In the mid-1970s, Suzanne was among the first women in the United States to receive an athletic scholarship to attend college. Suzanne, a painter, had considered going to art school. But when the University of New Hampshire offered her a full scholarship to play field hockey and lacrosse, the opportunity was too good to pass up. Suzanne majored in studio art and minored in philosophy at UNH. “I was living in three worlds,” she recalls. “The athletes and the artists and the philosophers didn’t know each other.” Ever since then, she has been trying to strengthen connections between athletics and academics, and she received a master’s degree in public policy from the Edmund Muskie School of Public Service at the University of Southern Maine, where she currently is a doctoral candidate.
Suzanne taught and was a member of the Bates Athletics Department beginning in 1985, when she was named associate director of athletics, assistant professor of physical education and head coach of the women’s lacrosse team. She was promoted to associate professor in 1995, and was named athletic director in 1991, after serving as interim AD the year before. In her 15 years as the AD at Bates, she successfully administered the 30 intercollegiate teams and 12 competitive club sports programs, oversaw expansion of Bates’ athletic facilities, and served on campus committees related to diversity and the campus master plan.

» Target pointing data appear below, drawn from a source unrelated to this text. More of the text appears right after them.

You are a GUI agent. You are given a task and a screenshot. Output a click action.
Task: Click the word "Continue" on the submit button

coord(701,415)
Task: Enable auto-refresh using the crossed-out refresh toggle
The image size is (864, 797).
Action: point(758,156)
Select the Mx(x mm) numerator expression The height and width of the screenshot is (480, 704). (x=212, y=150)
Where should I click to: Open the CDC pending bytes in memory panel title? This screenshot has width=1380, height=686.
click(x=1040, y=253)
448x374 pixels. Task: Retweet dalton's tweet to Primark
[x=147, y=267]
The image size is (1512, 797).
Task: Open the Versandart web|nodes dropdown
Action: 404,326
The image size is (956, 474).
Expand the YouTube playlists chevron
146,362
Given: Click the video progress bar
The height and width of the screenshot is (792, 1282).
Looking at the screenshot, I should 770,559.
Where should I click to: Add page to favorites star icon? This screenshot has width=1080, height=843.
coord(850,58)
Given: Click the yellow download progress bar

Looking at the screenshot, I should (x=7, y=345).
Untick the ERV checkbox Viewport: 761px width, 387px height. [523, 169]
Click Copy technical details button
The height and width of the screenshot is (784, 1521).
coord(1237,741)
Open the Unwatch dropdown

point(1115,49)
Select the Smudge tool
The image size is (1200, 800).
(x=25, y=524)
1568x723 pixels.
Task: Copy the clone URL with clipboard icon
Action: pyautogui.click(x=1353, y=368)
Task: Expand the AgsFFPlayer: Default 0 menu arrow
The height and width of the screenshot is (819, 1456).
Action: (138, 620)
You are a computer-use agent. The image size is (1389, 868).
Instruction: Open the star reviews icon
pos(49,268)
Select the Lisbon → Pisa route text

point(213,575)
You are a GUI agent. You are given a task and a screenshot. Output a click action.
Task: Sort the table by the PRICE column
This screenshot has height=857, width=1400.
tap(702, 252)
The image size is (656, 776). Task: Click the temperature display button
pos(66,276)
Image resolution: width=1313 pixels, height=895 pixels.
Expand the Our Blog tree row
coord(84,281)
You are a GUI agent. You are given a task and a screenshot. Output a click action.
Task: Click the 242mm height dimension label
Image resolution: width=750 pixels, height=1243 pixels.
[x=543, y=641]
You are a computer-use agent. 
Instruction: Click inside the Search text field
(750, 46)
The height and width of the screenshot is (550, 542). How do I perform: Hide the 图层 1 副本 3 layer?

Suzanne is also a national leader in collegiate athletics. She has been a member of the NCAA’s association-wide Diversity Leadership Task Force and held the top Division III post as chair of the Management Council in 2004–05. In 2003–04, she was vice chair of the council and a member of key working groups that formulated NCAA reforms designed to align practices at member institutions more closely with Division III philosophy. She has also served on the association-wide Executive Committee, as well as the Championships and Budget committees. Suzanne is also active in enhancing educational development opportunities for student-athletes at the regional and national level. In 1999, she was named a Sports Ethics Fellow with the Institute for International Sport and received the Institute’s Frank W. Keaney Award in 2002, “in recognition of commitment to the scholar-athlete ideal.” She was also honored as the National Association of Collegiate Women Athletic Administrators Division III National Administrator of the Year in 2001–02. In 2005, the National Association of Collegiate Directors of Athletics selected Suzanne as its Northeast Region Athletics Director of the Year. She went on to serve a stint as interim vice president of the Institute for International Sport, where she also was commissioner of the 2006 World Scholar-Athlete Games.
Suzanne now serves as the Director of Physical Education and Athletics & Department Chair at Amherst College.
For her passion for academics, the arts and athletics, her devotion to melding all three into more rounded educational experiences and her leadership at local and national levels, we are honored to welcome Suzanne R. Coffey into the Bates Scholar-Athlete Society.